Wisconsin Gov. Scott Walker is not giving any ground, reports Meredith Shiner: "Wisconsin Gov. Scott Walker continued to stand his ground Monday night, challenging the 14 Democratic senators who have fled to Illinois to return to 'where they belong' so Republicans can move forward with his budget-cutting plan. Over the chants of 'Resign! Resign!' heard through the marble walls of the governor's conference room from protesters in the rotunda mere yards away, Walker calmly delivered a defense of his controversial plan to eliminate the collective bargaining rights of many of Wisconsin's public workers. He reiterated the need to balance the budget, weighed down by a deficit of more than $3 billion. And he accused his state's Democrats of shirking their responsibilities and being opaque in the process."

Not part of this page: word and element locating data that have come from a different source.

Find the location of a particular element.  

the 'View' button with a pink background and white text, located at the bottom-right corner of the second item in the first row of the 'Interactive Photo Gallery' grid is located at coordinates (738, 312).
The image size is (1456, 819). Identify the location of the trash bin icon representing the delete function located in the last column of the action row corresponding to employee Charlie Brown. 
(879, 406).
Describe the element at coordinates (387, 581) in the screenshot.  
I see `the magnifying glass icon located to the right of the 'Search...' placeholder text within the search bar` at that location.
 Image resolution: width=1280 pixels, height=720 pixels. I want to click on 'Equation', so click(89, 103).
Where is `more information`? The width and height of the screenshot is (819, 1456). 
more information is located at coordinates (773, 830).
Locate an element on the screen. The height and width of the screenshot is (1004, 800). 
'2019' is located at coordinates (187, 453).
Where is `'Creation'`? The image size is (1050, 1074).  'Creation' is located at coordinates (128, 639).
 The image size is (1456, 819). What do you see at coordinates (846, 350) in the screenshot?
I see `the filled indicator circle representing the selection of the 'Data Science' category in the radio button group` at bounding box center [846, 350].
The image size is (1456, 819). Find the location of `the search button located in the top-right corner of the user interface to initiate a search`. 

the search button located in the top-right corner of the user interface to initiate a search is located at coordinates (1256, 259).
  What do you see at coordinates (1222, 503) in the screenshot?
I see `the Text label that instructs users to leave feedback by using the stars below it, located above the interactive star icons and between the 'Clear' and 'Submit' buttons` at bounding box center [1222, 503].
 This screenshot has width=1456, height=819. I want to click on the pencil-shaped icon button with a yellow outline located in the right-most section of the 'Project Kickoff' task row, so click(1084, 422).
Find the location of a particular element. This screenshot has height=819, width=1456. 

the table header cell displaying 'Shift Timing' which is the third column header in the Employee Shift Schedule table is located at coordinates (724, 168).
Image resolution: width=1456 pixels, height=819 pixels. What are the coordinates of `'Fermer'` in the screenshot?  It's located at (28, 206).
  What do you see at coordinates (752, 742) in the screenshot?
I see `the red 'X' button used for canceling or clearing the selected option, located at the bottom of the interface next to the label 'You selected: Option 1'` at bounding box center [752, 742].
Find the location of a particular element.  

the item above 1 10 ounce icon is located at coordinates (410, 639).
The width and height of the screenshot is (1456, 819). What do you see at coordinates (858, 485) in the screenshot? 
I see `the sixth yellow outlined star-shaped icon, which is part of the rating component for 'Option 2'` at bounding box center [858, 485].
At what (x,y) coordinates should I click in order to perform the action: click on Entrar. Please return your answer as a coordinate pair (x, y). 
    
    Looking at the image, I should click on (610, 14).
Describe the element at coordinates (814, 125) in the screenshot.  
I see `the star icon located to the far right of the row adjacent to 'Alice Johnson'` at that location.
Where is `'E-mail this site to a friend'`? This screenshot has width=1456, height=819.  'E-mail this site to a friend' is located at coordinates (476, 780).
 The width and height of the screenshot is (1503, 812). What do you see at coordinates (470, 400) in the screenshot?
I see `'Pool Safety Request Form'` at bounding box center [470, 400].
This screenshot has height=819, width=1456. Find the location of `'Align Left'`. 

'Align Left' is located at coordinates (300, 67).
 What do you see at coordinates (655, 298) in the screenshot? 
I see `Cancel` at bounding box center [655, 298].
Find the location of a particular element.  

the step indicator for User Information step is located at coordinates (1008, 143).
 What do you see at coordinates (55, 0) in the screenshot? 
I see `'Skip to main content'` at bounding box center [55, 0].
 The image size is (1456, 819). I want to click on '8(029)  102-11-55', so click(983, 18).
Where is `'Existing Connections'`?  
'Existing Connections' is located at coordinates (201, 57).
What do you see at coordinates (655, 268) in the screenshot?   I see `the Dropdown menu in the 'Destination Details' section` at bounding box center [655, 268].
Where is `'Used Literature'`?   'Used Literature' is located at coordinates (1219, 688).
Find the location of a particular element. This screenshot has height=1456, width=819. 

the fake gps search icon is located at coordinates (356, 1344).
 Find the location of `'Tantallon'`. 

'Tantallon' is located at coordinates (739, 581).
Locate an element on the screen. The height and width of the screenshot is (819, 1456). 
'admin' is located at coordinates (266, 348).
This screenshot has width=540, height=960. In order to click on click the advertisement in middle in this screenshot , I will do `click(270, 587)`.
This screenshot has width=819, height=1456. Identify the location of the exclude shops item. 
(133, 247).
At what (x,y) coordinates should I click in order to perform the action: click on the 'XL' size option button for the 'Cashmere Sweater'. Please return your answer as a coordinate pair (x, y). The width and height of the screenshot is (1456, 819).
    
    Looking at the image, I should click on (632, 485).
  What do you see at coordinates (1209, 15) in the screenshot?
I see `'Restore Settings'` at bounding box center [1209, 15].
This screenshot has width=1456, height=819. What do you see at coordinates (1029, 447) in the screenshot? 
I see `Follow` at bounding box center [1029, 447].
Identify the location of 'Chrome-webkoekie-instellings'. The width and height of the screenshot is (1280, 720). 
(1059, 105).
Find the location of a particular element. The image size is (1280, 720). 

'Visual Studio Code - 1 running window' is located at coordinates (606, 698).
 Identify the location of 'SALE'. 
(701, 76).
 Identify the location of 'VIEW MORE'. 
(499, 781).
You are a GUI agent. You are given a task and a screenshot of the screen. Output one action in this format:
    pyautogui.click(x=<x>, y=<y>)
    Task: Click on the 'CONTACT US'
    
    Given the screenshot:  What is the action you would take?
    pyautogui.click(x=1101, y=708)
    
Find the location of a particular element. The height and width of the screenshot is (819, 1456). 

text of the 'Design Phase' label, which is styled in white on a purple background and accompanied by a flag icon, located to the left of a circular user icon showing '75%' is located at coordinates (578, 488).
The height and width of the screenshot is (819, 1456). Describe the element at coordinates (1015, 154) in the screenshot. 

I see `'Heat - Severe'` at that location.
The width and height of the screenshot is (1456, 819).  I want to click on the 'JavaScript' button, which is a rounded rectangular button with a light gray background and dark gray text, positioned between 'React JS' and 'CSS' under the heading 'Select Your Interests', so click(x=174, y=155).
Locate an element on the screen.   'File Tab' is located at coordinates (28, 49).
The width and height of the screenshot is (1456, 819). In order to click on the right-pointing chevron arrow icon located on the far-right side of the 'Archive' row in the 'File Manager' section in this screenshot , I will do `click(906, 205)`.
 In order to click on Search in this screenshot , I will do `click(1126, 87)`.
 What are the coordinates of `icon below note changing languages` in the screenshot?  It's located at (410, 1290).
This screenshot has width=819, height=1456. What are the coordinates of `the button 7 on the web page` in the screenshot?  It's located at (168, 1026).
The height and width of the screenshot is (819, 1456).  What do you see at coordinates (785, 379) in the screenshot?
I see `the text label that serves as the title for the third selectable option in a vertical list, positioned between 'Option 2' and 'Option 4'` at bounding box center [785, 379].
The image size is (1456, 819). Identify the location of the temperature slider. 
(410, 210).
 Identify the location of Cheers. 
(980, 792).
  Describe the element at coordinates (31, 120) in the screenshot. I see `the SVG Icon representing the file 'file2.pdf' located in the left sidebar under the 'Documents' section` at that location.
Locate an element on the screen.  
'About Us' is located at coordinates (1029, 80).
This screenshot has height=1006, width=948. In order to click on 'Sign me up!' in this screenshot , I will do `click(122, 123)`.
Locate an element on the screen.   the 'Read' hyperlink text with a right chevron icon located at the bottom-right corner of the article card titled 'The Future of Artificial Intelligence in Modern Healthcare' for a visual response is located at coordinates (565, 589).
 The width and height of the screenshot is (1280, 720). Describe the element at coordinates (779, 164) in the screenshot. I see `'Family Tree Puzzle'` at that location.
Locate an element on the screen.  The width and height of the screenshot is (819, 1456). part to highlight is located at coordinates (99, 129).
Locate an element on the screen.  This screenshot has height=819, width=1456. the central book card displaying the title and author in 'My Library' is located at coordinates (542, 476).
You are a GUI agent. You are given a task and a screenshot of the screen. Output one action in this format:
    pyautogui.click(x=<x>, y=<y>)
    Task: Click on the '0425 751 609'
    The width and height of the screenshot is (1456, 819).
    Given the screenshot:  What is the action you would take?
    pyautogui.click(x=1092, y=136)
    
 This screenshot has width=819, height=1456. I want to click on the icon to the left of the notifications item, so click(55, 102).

Public workers need unions for the same reason private sector workers do, writes Nelson Lichtenstein: "Public employees are legally protected from managerial caprice. But as anyone who has dealt with a government bureaucracy knows, such rules require enforcement. You can hire a lawyer, but for the vast majority of low- and middle-income public servants, a union is far more powerful and effective. The most famous public-sector strike in the 20th century demonstrates this. In 1968, sanitation workers in Memphis, Tenn., were public employees covered by civil service rules. But they were also all African Americans, humiliated on the job daily by white supervisors and other officials. A typical grievance: When it rained, they had no place to take shelter."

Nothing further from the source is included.